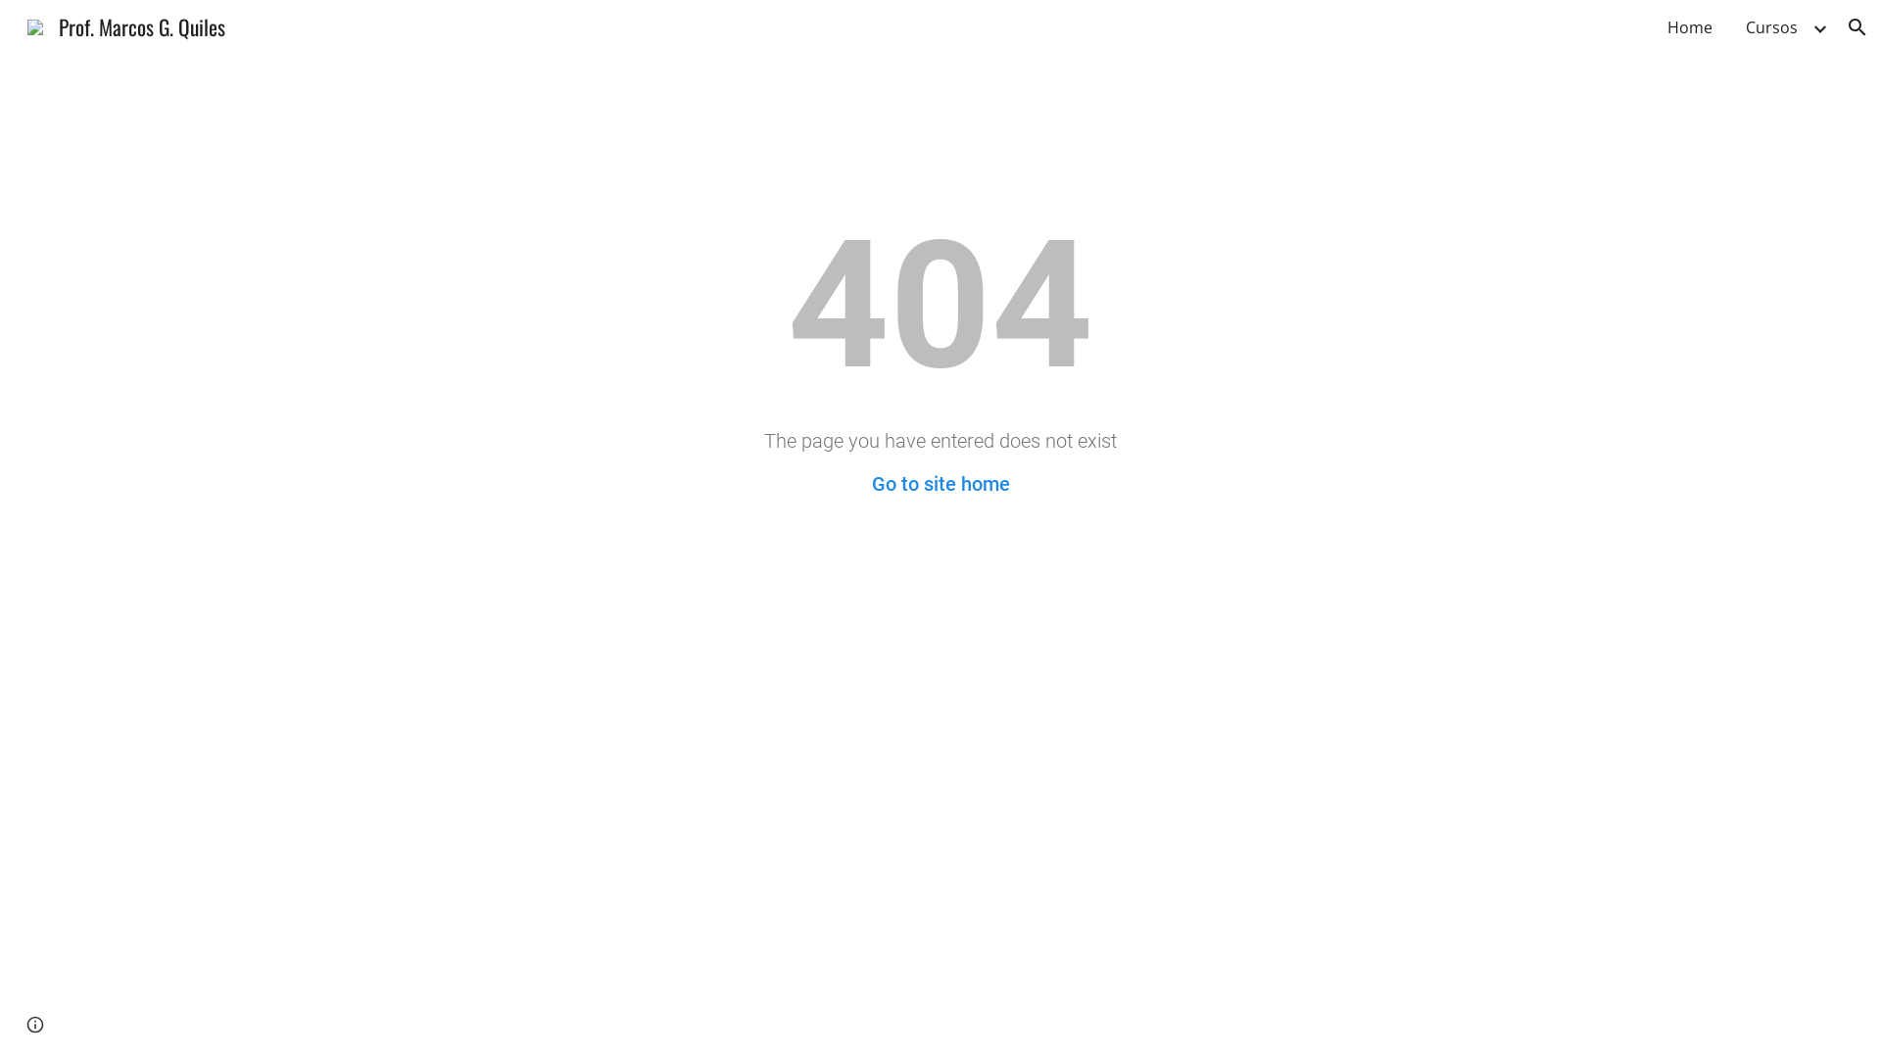 The height and width of the screenshot is (1058, 1881). Describe the element at coordinates (941, 483) in the screenshot. I see `'Go to site home'` at that location.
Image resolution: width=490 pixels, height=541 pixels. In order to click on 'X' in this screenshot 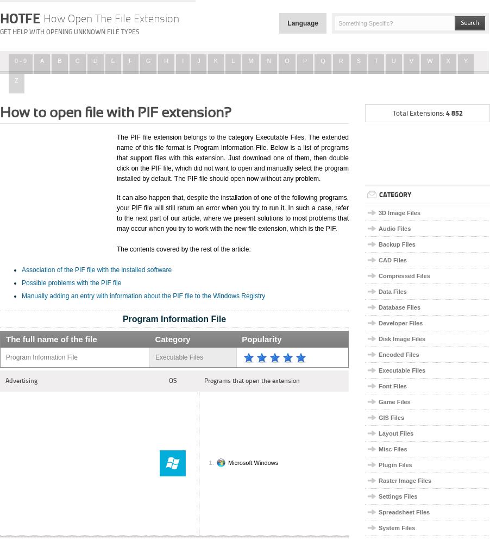, I will do `click(447, 60)`.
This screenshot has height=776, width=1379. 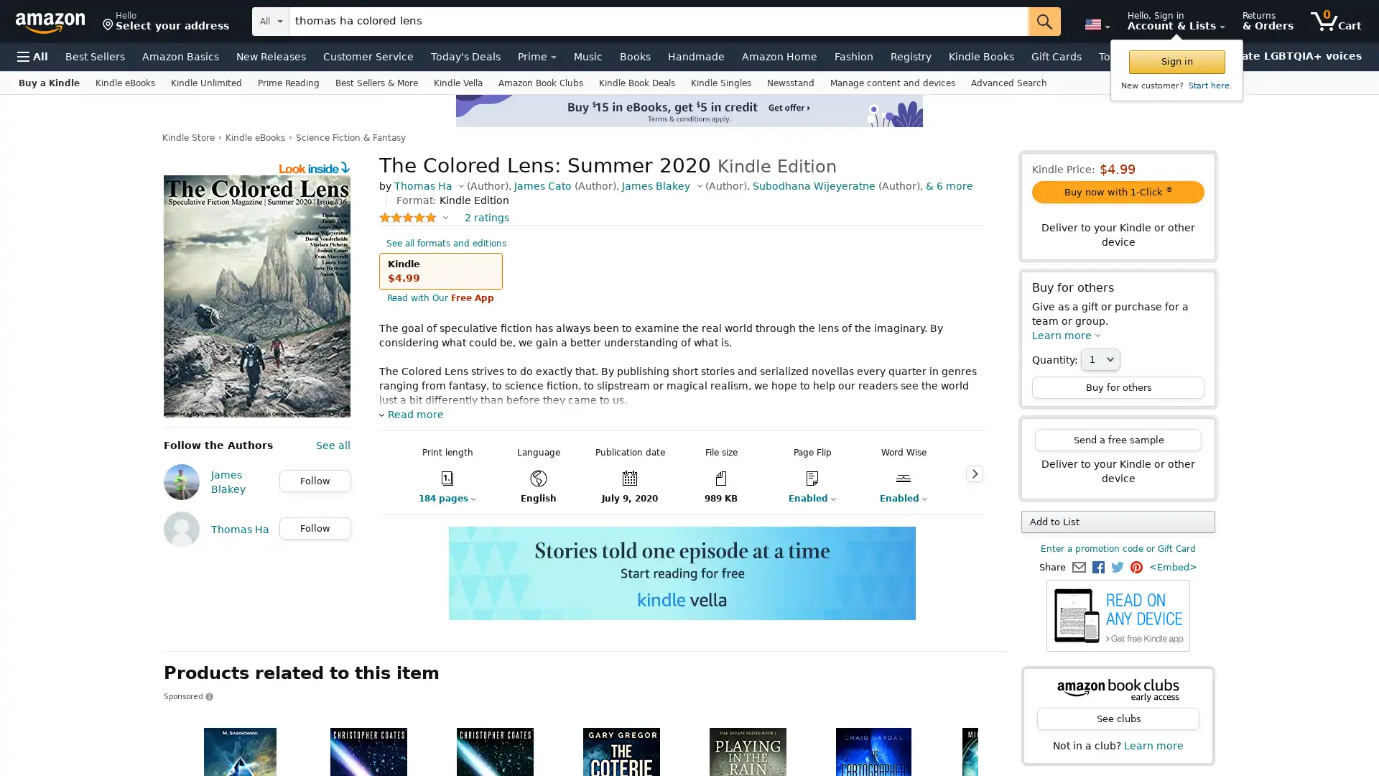 I want to click on Buy now with 1-Click, so click(x=1117, y=191).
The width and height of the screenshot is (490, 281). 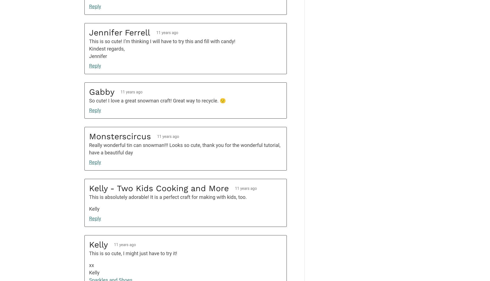 What do you see at coordinates (162, 41) in the screenshot?
I see `'This is so cute! I’m thinking I will have to try this and fill with candy!'` at bounding box center [162, 41].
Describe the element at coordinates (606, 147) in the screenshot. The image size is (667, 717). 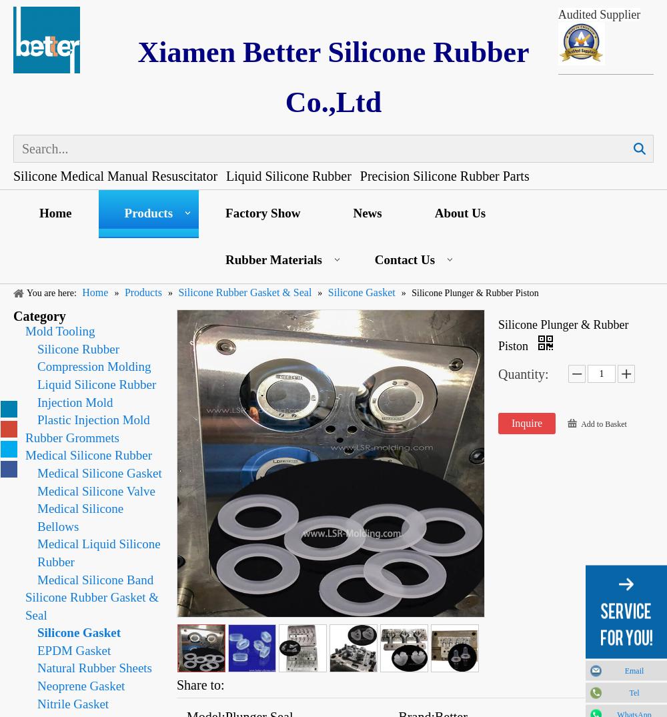
I see `'Search'` at that location.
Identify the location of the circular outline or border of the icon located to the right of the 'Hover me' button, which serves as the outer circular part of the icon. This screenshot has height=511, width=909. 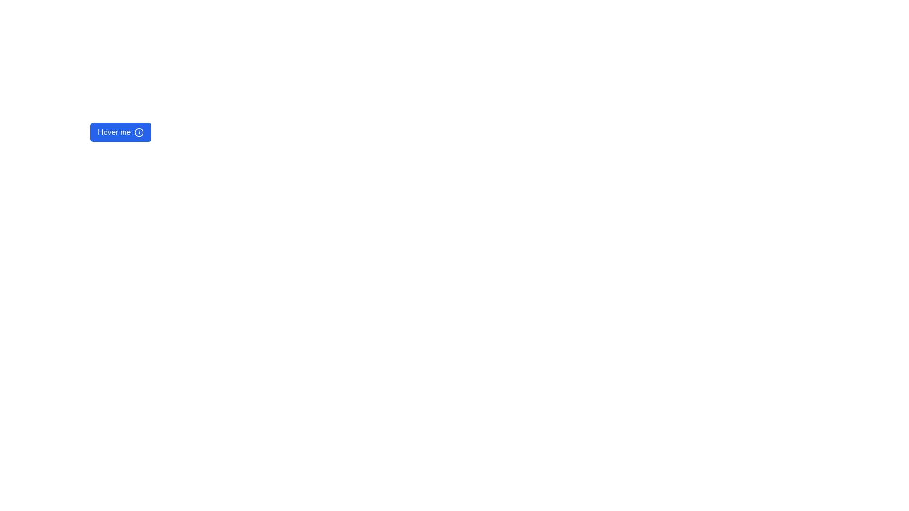
(139, 133).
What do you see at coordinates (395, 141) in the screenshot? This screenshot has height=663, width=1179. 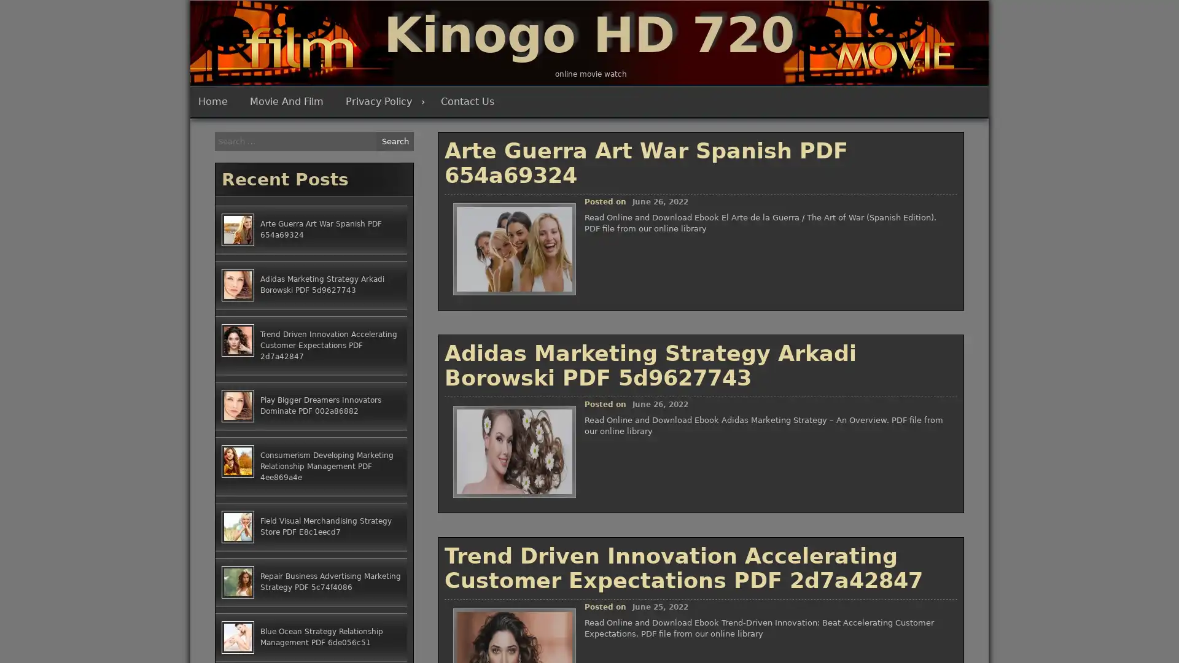 I see `Search` at bounding box center [395, 141].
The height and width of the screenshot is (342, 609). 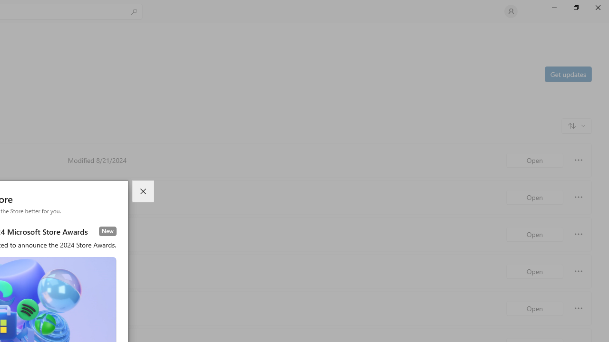 I want to click on 'More options', so click(x=578, y=309).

::::::

■ **WHAT YOU ARE ASKED TO DO**
Could you reproduce the material between the line containing "Describe the element at coordinates (606, 147)" and the line containing "(139, 133).", inclusive, swapping "screenshot" for "screen capture" and keeping everything else the same? Leave the pictures out.

■ **ANSWER TO THE TASK**
Describe the element at coordinates (606, 147) in the screen capture. The image size is (667, 717). 
I see `'Search'` at that location.
Identify the location of the circular outline or border of the icon located to the right of the 'Hover me' button, which serves as the outer circular part of the icon. This screen capture has height=511, width=909. 
(139, 133).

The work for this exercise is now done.